DATA FOR ANALYSIS =>

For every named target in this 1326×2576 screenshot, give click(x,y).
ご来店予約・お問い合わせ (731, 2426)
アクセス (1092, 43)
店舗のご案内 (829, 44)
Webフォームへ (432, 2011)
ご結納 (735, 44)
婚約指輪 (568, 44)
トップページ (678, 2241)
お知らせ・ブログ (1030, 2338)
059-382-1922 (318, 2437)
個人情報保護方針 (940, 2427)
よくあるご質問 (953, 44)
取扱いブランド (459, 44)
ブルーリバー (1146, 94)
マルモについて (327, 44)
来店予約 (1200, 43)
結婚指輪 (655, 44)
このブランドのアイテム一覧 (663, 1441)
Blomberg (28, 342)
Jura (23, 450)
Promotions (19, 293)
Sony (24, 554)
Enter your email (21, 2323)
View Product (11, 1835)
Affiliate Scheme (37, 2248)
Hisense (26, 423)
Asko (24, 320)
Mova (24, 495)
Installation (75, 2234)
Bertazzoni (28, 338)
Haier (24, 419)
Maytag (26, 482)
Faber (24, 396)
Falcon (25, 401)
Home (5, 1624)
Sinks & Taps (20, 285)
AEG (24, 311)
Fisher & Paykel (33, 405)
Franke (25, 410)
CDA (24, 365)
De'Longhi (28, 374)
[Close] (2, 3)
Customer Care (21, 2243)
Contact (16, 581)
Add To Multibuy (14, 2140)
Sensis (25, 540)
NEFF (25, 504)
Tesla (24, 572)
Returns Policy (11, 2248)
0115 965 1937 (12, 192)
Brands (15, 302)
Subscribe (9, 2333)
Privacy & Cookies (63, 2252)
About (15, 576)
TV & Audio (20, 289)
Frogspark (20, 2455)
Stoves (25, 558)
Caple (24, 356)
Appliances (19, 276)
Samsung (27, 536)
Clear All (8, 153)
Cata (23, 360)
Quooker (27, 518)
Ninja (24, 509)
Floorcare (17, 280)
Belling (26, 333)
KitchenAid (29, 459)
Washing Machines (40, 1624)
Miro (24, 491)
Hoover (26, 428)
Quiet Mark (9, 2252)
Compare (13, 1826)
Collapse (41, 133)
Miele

WHAT TO DO =>
The response should be an exact copy of all the records above.

EXERCISE RESULT =>
For every named target in this 1326×2576 screenshot, give click(x,y).
ご来店予約・お問い合わせ (731, 2426)
アクセス (1092, 43)
店舗のご案内 (829, 44)
Webフォームへ (432, 2011)
ご結納 (735, 44)
婚約指輪 (568, 44)
トップページ (678, 2241)
お知らせ・ブログ (1030, 2338)
059-382-1922 (318, 2437)
個人情報保護方針 (940, 2427)
よくあるご質問 (953, 44)
取扱いブランド (459, 44)
ブルーリバー (1146, 94)
マルモについて (327, 44)
来店予約 (1200, 43)
結婚指輪 (655, 44)
このブランドのアイテム一覧 (663, 1441)
Blomberg (28, 342)
Jura (23, 450)
Promotions (19, 293)
Sony (24, 554)
Enter your email (21, 2323)
View Product (11, 1835)
Affiliate Scheme (37, 2248)
Hisense (26, 423)
Asko (24, 320)
Mova (24, 495)
Installation (75, 2234)
Bertazzoni (28, 338)
Haier (24, 419)
Maytag (26, 482)
Faber (24, 396)
Falcon (25, 401)
Home (5, 1624)
Sinks & Taps (20, 285)
AEG (24, 311)
Fisher & Paykel (33, 405)
Franke (25, 410)
CDA (24, 365)
De'Longhi (28, 374)
[Close] (2, 3)
Customer Care (21, 2243)
Contact (16, 581)
Add To Multibuy (14, 2140)
Sensis (25, 540)
NEFF (25, 504)
Tesla (24, 572)
Returns Policy (11, 2248)
0115 965 1937 (12, 192)
Brands (15, 302)
Subscribe (9, 2333)
Privacy & Cookies (63, 2252)
About (15, 576)
TV & Audio (20, 289)
Frogspark (20, 2455)
Stoves (25, 558)
Caple (24, 356)
Appliances (19, 276)
Samsung (27, 536)
Clear All (8, 153)
Cata (23, 360)
Quooker (27, 518)
Ninja (24, 509)
Floorcare (17, 280)
Belling (26, 333)
KitchenAid (29, 459)
Washing Machines (40, 1624)
Miro (24, 491)
Hoover (26, 428)
Quiet Mark (9, 2252)
Compare (13, 1826)
Collapse (41, 133)
Miele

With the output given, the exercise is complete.